Nigel Hall
The Now
2000
H 280 cm
unique
Description
In placing a wedge and a cone together in positions that individually would be impossible to sustain, Hall enables them to stand by mutual support. The balance and tension between them have parallels in the intellectual or philosophical content of the sculpture, as we are encouraged to think of the fleeting moment of The Now.
The relative size of the two elements, with the smaller supporting the larger and curve against flat surface, gives visual contrast to their corresponding triangularity. Walking round the sculpture, as with many of Hall's works, it is possible to see changing open and closed form. Hints of landscape or the experience of being in the landscape are evoked.
Surface and finish are crucial to the purity of this sculpture. Hard lines seem softened by the rich blue patina, evenly applied in soft patches. Raw bronze shows through very slightly in some areas where the colour fails to mask its hardness, giving one view, then the opposite - yet another way in which Hall plays with our perceptions.

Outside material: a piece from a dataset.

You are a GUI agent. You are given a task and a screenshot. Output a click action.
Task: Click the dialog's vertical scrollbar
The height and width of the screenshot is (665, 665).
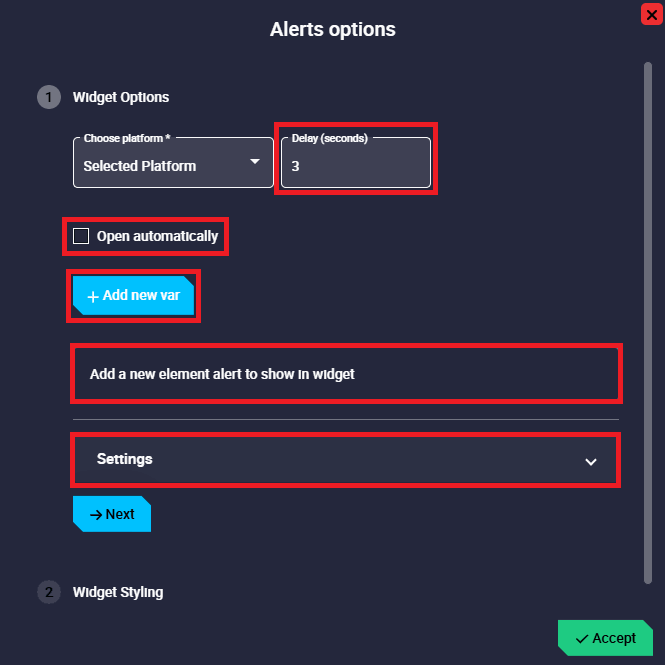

The more you look the more you see in what at first glance seems to be just two geometric forms placed together strangely.
The line and geometry of The Now also give balance and counterbalance within the composition. The two triangular points of the wedge and of the cone pull in opposite directions, and some views give the impression that these angles are identical. No matter how much we may analyse and reconstruct Hall's sculpture in the mind, the sheer physical balance and simplicity of these elemental forms is beyond mathematics, in the realm of beauty, mystery and poetry.